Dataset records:
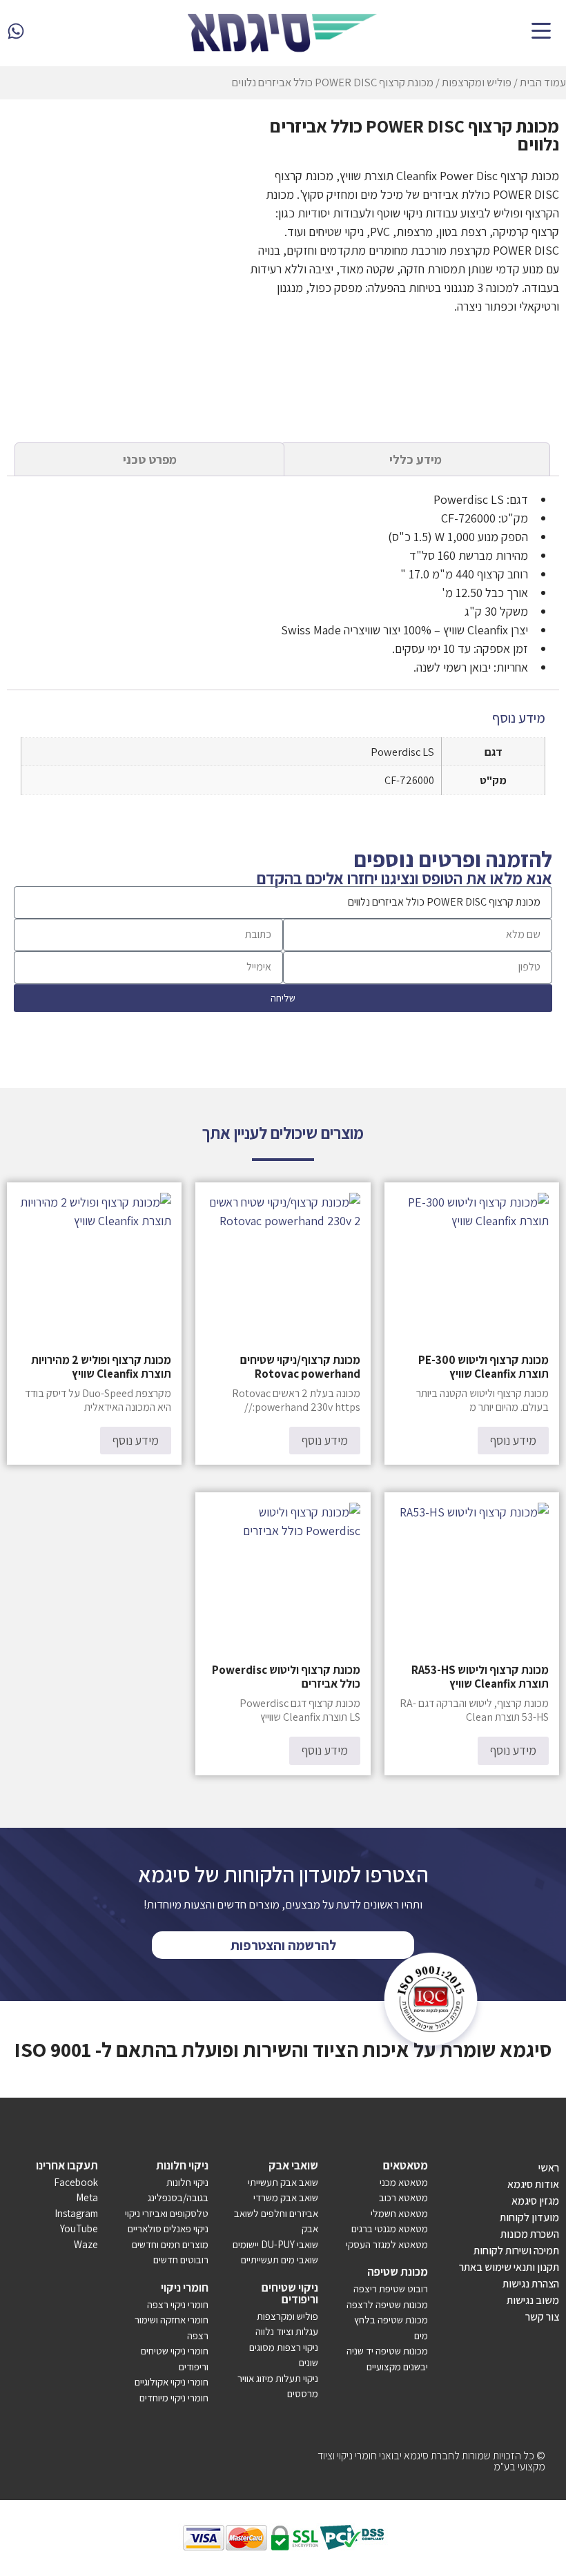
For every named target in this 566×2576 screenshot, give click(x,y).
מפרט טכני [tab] (150, 459)
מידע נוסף (513, 1440)
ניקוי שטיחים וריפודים (290, 2293)
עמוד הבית (543, 82)
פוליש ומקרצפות (476, 82)
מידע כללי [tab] (415, 459)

WHAT THE EXERCISE ASKS: Return every line from the one holding "מידע נוסף (513, 1440)" through the end of the data, exactly as it appears, with both ends kept and nothing else.

SOLUTION TO THIS TASK:
מידע נוסף (513, 1440)
ניקוי שטיחים וריפודים (290, 2293)
עמוד הבית (543, 82)
פוליש ומקרצפות (476, 82)
מידע כללי [tab] (415, 459)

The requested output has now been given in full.